電気信号は様々な電圧・電流・抵抗などが縦横無尽に変化しますので、それらの数値のみでは一般的には理解が出来ません。
それを分かり易く表示してくれるのが、車輌診断テスタの実測値としての機能です。

では、MTAのレリーズアクチュエータが作動した際には、どの様な電気信号が出力されているのでしょうか。
以前からとても気になっていた事を、調べて紐解く機会が訪れました。

考察により分かったことは、車側のECUは抵抗値変化を見ているのでは無く、コイルによる電圧変化を見ているという事。
センサーの片側は磁性体であり、もう片側はコイルであるため、それらが摺動する事で誘導起電力・誘導電流が発生します。
じっと静止している間は、誘導作用が発生しない・動き出すとリニアに電力を発生する。その様な仕組みです。
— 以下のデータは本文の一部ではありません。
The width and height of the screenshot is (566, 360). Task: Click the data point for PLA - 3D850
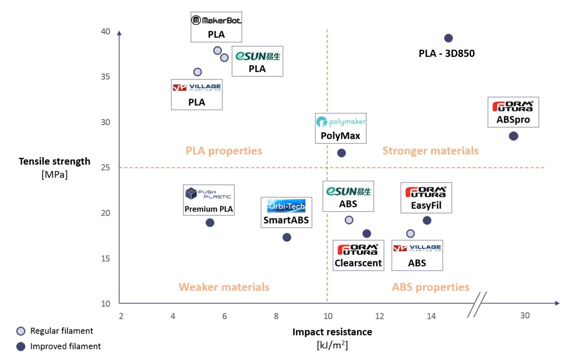[x=448, y=38]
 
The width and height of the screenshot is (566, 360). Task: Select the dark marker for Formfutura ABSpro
[x=513, y=136]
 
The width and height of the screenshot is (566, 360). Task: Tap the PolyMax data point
[x=341, y=153]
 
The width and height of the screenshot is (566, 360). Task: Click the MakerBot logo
[x=216, y=20]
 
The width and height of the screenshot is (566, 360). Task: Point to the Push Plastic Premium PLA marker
[x=210, y=223]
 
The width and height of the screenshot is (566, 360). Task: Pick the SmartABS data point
[x=287, y=237]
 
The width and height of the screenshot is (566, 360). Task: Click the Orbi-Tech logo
[x=286, y=206]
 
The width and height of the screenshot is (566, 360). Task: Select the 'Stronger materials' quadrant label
[x=430, y=151]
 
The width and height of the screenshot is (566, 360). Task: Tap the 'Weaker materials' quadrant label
[x=224, y=287]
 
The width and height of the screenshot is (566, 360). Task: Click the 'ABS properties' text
[x=430, y=287]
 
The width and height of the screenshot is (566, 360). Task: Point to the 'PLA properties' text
[x=224, y=151]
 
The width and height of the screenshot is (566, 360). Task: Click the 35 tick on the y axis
[x=106, y=77]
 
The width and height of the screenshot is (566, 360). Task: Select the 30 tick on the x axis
[x=525, y=316]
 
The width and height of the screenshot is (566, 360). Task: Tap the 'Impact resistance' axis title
[x=332, y=332]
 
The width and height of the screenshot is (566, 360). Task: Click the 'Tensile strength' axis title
[x=55, y=162]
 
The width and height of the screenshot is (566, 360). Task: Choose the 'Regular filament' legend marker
[x=21, y=331]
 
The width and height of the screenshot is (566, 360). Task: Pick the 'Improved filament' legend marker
[x=21, y=346]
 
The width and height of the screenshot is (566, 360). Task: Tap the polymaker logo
[x=341, y=122]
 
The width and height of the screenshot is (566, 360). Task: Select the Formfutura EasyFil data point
[x=427, y=220]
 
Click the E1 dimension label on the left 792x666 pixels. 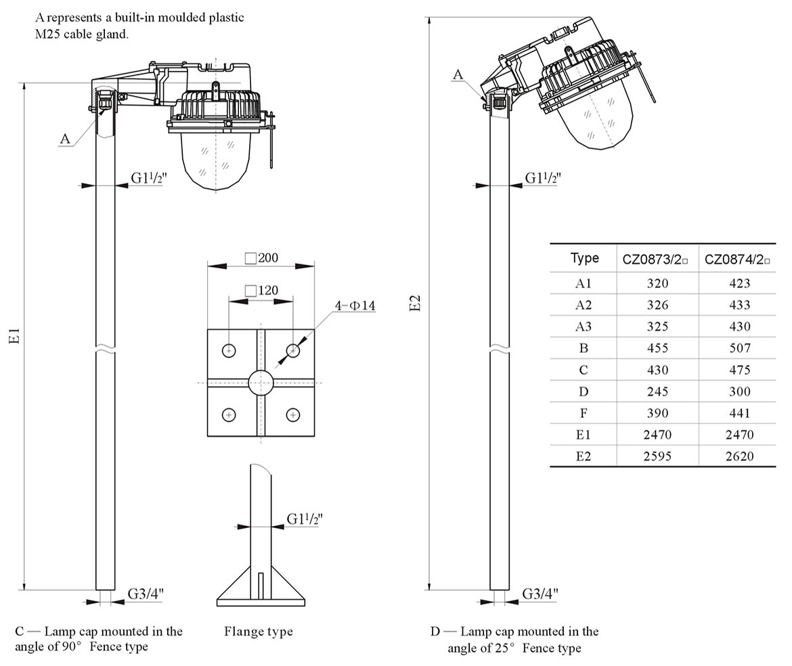point(15,336)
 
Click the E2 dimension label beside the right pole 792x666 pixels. point(416,304)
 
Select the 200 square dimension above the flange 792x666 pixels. point(262,258)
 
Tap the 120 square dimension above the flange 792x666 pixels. point(261,291)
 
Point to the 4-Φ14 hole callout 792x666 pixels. point(355,306)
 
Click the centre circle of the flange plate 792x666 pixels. point(261,383)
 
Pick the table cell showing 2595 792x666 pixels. point(657,456)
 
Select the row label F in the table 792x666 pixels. point(583,413)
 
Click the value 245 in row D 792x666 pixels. point(657,391)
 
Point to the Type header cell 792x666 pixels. point(584,258)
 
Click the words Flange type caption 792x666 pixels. point(259,632)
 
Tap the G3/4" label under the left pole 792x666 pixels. point(146,594)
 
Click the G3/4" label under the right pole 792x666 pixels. point(540,594)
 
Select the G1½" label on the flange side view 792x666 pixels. point(305,519)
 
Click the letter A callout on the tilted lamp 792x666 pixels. point(458,74)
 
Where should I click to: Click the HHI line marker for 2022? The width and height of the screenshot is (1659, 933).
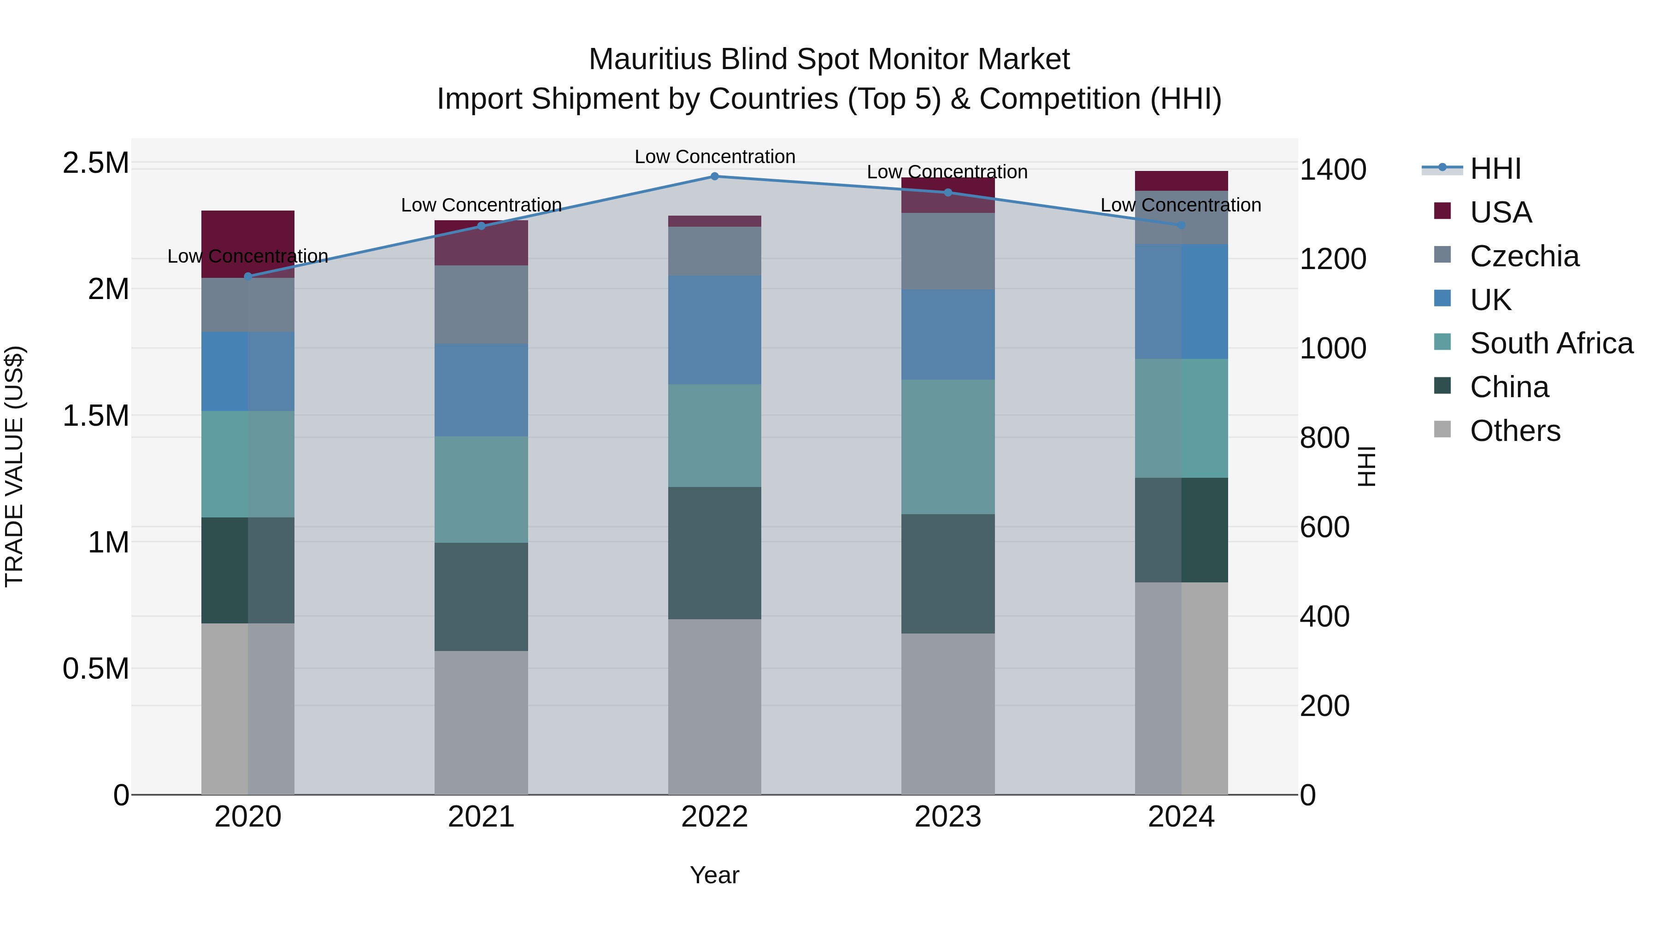click(x=714, y=176)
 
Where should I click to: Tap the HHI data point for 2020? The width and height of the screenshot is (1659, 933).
click(x=248, y=276)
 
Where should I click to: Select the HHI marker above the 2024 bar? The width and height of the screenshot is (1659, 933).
click(x=1181, y=225)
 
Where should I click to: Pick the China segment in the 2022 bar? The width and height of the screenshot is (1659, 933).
click(x=714, y=552)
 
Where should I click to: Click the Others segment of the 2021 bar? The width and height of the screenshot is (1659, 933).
click(x=481, y=722)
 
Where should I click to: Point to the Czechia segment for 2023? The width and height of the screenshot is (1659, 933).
click(x=947, y=251)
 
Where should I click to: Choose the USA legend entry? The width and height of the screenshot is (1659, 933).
click(x=1500, y=212)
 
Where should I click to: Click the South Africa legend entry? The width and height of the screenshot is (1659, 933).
click(x=1551, y=343)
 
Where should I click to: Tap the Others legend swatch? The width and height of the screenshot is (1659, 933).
click(x=1442, y=429)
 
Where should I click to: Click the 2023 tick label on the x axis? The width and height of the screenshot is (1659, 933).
click(x=947, y=817)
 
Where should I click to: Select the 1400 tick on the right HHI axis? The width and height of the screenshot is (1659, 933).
click(x=1332, y=170)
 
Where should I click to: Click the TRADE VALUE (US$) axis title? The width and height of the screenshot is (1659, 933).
click(x=14, y=466)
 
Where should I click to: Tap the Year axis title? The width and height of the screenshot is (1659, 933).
click(x=714, y=875)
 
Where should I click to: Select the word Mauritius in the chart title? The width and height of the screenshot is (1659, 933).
click(x=650, y=59)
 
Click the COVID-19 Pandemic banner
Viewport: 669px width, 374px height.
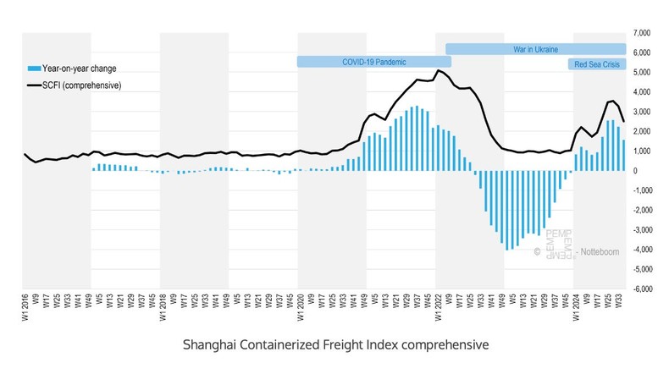click(373, 62)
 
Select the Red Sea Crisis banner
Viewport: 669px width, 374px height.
click(596, 63)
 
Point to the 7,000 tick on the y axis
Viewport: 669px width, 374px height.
click(640, 33)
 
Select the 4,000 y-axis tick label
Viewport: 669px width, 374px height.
click(640, 92)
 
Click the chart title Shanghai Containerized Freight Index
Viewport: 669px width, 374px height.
click(335, 345)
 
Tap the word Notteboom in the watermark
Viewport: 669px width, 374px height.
click(596, 252)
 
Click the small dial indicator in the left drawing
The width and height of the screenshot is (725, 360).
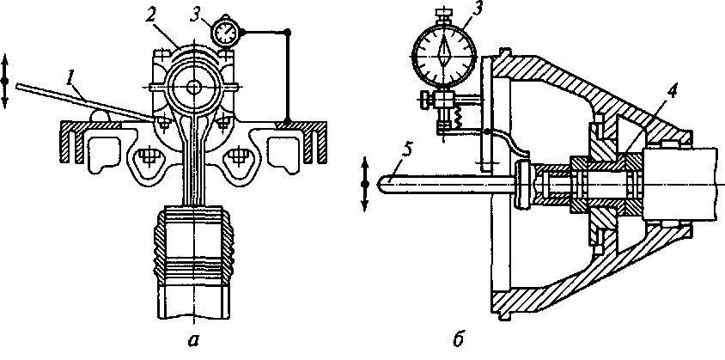[226, 31]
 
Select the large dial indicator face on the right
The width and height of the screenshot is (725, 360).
[444, 52]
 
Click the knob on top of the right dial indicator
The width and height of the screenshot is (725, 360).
[444, 11]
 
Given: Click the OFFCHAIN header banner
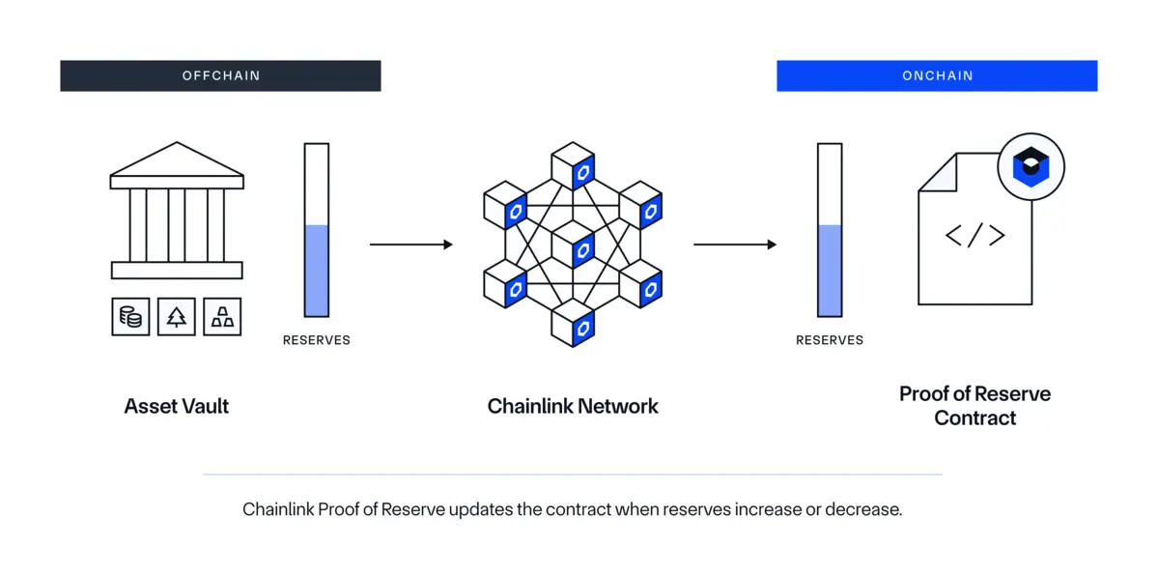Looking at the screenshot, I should [220, 75].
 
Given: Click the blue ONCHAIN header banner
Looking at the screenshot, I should [937, 75].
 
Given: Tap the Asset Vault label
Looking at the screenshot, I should [177, 406].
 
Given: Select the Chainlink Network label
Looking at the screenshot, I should [573, 406].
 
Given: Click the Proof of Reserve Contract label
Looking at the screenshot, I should [974, 406].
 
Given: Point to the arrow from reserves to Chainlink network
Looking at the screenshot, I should [410, 245].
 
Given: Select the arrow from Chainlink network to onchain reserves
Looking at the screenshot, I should [734, 245].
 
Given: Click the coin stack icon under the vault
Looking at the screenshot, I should [130, 316].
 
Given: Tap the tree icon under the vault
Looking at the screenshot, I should [177, 316].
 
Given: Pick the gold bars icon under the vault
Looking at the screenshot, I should [222, 316].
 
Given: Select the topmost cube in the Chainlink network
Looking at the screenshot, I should [573, 166].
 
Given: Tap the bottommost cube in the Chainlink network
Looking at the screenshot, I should [573, 323].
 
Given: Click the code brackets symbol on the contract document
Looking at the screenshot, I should [974, 235].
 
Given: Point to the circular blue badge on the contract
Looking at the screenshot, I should [1031, 167].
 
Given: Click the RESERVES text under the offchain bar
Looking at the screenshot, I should [316, 340].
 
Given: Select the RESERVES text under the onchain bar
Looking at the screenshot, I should [830, 340].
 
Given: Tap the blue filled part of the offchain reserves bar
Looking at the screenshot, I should [317, 271].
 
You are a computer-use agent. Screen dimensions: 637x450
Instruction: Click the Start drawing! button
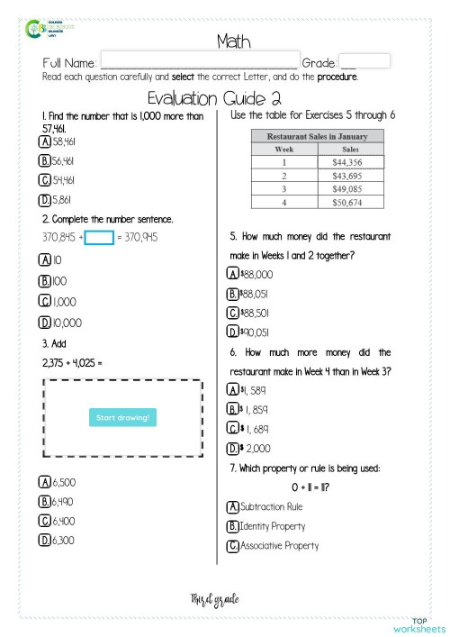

クラッチが減れば、先程も触れた様にクラッッチカバーの角度が変ります。
そうすると、レリーズの基本位置が変ります。それをクラッチの減り量と認識します。
マニュアル車では、感覚に頼って半クラの位置を察知しますが、MTAの場合は感覚的なものはECUには存在しません。
すべての事を、これらのセンサーが認識する事になります。
ミッションに取り付けられた回転センサーの信号と、クラッチの信号値を演算し、半クラ位置を決定します。
厄介なことにECUには補正限界値が設定されており、既定値異常の数値を検出すると補正範囲を越えるために設定が出来なくなります。
別の分かり易い部位で言えば、ヘッドライト調整の際に使用する、車高を検出するセンサーでも同じ事が言えます。
「車高が下がり過ぎた車輌は、オートレベライザーのキャリブレーションが出来ない」
クラッチに置き換えると、こうなります。
「減りすぎたクラッチは、テスタによるキャリブレーションが出来ない」

それらの判別の中心となるのは、全てがセンサーより出力される実測値という事ですね。

電子制御車の場合、車を動かしているのは、全てが電気の仕組みによる物です。
どんな制御もそうですが、これらを考えた方は天才だと思います。

私には到底、システム構築は不可能ですが、少しでもその原理を知りたいという探究心は忘れずに向き合いたいと考えています。

でも、欲を言えば「プログラムを任意で調整が出来るとベストなのにな~」と考えるわけです。

人間と電気の付き合いは、この先も切っても切れない関係性が続きますので、探求に終わりは無さそうですね。